Hepatopulmonary syndrome and intrapulmonary vasodilatation in children with chronic liver diseases

  • Dr Mohammad Borzouee, shiraz university of medical sciences, Iran
  • Dr Gholamhosein Ajami, Iran
  • Abstract
    Heart function, pulmonary artery pressure (PAP) and also pulmonary vascular bed status should be assessed before liver transplantation. The hepato-pulmonary syndrome (HPS) is defined as the triad of liver disease, arterial desaturation, and intrapulmonary vascular dilatation (IPVD). The reported prevalence of HPS in adult cirrhotic patients varies between 4% and 19%, and various threshold values defining arterial desaturation have been used and recommended previously. We studied 114 pediatrics patients with chronic liver diseases (£ 18y) in waiting list for liver transplantation. Conventional and contrast enhanced echocardiography was performed for detection of pulmonary vasodilatation and blood gas analysis for hypoxia. Cardiac function and PAP estimation were normal in all.
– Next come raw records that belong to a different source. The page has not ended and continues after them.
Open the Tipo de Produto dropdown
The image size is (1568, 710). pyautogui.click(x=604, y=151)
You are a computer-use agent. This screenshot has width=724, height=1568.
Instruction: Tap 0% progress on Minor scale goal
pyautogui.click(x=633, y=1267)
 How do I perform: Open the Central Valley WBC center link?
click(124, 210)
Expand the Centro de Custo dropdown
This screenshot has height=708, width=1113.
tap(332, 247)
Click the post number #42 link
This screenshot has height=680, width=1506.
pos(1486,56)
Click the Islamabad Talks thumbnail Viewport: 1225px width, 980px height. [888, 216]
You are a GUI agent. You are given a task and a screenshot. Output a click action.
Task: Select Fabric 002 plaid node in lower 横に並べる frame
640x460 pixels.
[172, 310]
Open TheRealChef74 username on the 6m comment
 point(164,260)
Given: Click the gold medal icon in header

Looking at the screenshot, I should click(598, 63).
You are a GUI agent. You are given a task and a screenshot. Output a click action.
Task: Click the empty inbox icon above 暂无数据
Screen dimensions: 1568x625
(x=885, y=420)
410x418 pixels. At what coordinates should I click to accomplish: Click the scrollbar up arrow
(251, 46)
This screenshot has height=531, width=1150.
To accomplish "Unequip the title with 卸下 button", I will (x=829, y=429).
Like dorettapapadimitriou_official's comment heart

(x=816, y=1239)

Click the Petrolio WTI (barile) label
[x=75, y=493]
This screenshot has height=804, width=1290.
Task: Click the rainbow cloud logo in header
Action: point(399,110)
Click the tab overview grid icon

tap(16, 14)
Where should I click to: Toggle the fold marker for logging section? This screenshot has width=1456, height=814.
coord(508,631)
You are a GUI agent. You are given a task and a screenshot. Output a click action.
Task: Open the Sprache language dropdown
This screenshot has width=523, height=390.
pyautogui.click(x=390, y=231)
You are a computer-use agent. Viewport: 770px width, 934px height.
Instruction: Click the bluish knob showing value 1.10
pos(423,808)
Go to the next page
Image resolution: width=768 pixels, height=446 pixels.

Sixty patients (52%) had positive contrast enhanced echocardiography which means 52% of patients had IPVD. Twenty five of 71 patients which had arterial blood gas analysis revealed positive contrast enhanced echocardiography with Pao2 <70 mmhg which means 35.5% of our patients fulfilling the criteria of HPS. Conclusion: We concluded which the heart function and PAP were in acceptable range. There was no indirect evidence(s) of pulmonary arterial hypertension. Pulmonary venous dilatation and HPS are common findings in children with chronic liver disease independent of causes. The prevalence seems to be higher among children than those reported in adulthood which may hypothesize more vascular responsiveness or angiogenesis in children..
    Keywords: Cirrhosis, pulmonary hypertension, chronic liver disease. contrast enhanced echocardiography.